- Texte extrait:
- - - - -

SA MAJESTÉ LA REINE,

intimée.

 

[TRADUCTION FRANÇAISE OFFICIELLE]

____________________________________________________________________

 

Appel entendu le 6 novembre 2006 et jugement rendu oralement

à l’audience le 9 novembre 2006, à Toronto (Ontario)

 

Devant : L’honorable juge J.E. Hershfield

 

Comparutions : 

 

 

Représentant de l’appelant :

Brian Cloney

 

 

Avocate de l’intimée :

Me Donna Dorosh

Saba Zarghami (étudiante en droit)

____________________________________________________________________

 

JUGEMENT

 

          L’appel à l’encontre de la cotisation établie en application de la Loi de l’impôt sur le revenu à l’égard de l’année d’imposition 2004 est rejeté conformément aux motifs du jugement ci-joints, rendus oralement à l’audience le 9 novembre 2006.

 

 


Signé à Ottawa, Canada, ce 22e jour de novembre 2006.

 

 

 

« J.E. Hershfield »

Juge Hershfield

 

 

 

 

Traduction certifiée conforme

ce 23e jour de février 2007.

 

 

Hélène Tremblay, traductrice


 

 

 

Référence : 2006CCI631

Date : 20061122

Dossier : 2005-4479(IT)I    

ENTRE : 

WILLIAM STOIKOS,

appelant,

et

 

SA MAJESTÉ LA REINE,

intimée.

 

[TRADUCTION FRANÇAISE OFFICIELLE]

 

MOTIFS DU JUGEMENT

(Rendus oralement à l’audience

le 9 novembre 2006, à Toronto (Ontario).)

- - - - -

- Exercices proposés:
**1.** Reproduisez le passage de l'extrait du jugement allant de « L’appel à l’encontre » à « l’audience le 9 novembre 2006. », ces deux bornes incluses.
**2.** D'après l'extrait du jugement, à quelle année d'imposition se rapporte la cotisation visée par l'appel ?

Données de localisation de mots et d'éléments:
- - - - -

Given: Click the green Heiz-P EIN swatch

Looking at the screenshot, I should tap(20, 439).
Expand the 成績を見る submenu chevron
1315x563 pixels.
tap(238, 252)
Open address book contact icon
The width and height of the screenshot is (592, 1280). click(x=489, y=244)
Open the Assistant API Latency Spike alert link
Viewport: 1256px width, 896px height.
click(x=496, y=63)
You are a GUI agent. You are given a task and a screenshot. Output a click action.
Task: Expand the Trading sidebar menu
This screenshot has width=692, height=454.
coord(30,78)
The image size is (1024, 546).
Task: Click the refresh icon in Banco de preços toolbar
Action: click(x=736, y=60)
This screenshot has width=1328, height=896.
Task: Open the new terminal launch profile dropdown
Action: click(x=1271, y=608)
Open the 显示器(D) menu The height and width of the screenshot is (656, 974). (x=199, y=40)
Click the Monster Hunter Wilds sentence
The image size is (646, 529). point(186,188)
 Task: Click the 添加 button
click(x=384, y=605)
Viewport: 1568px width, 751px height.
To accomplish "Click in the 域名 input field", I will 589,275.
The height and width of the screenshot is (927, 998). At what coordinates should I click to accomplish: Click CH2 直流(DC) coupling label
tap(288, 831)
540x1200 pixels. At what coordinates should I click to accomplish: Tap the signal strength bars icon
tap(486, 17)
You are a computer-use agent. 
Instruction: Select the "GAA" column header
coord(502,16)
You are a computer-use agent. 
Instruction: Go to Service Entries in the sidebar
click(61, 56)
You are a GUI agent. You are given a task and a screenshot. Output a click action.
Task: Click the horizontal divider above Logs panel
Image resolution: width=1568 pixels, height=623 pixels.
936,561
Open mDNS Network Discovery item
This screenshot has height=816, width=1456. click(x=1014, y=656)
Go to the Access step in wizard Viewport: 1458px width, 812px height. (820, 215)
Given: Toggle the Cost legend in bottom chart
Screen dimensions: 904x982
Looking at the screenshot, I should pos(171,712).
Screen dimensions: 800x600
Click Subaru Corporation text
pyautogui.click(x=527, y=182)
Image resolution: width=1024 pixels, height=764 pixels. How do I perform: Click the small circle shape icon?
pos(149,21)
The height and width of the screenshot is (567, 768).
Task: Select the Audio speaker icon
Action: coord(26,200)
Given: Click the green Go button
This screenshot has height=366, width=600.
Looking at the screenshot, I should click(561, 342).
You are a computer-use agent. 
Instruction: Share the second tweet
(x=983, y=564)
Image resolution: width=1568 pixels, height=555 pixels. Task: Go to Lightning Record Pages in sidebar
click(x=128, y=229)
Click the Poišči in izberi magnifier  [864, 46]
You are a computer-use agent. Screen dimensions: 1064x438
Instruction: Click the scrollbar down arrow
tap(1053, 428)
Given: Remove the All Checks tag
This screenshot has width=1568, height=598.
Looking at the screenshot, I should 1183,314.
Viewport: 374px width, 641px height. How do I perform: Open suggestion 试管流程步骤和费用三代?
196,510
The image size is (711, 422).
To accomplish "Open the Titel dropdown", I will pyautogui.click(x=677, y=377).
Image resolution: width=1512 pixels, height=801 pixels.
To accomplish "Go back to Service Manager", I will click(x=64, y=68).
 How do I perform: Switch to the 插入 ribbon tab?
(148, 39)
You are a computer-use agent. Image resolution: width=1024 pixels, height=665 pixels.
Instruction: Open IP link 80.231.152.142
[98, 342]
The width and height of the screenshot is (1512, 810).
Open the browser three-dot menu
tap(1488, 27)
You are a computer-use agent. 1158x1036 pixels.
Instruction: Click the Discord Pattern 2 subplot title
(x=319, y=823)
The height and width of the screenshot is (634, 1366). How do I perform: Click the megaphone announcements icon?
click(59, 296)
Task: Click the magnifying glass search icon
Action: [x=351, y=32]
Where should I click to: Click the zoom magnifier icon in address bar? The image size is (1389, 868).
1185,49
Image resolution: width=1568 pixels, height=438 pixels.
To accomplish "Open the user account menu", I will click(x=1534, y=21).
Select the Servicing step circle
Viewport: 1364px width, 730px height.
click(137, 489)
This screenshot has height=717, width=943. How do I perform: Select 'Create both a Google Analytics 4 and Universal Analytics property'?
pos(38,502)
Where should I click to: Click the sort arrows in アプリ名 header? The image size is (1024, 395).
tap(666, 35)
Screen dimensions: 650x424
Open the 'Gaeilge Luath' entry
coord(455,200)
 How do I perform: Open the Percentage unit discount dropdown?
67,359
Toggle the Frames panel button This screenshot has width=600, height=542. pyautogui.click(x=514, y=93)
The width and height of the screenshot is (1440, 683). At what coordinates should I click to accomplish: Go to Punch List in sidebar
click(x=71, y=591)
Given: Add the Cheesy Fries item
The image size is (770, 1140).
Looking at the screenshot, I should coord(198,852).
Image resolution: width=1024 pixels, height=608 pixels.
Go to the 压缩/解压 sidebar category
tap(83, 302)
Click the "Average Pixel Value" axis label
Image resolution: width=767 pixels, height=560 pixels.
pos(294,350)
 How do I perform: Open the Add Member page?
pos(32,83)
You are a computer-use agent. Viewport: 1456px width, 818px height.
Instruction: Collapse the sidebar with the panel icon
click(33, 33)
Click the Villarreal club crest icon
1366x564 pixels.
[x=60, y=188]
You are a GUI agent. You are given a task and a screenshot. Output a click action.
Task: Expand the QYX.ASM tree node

- - - - -

- Corrigés des exercices:
**1.**
L’appel à l’encontre de la cotisation établie en application de la Loi de l’impôt sur le revenu à l’égard de l’année d’imposition 2004 est rejeté conformément aux motifs du jugement ci-joints, rendus oralement à l’audience le 9 novembre 2006.

**2.** L'année d'imposition 2004.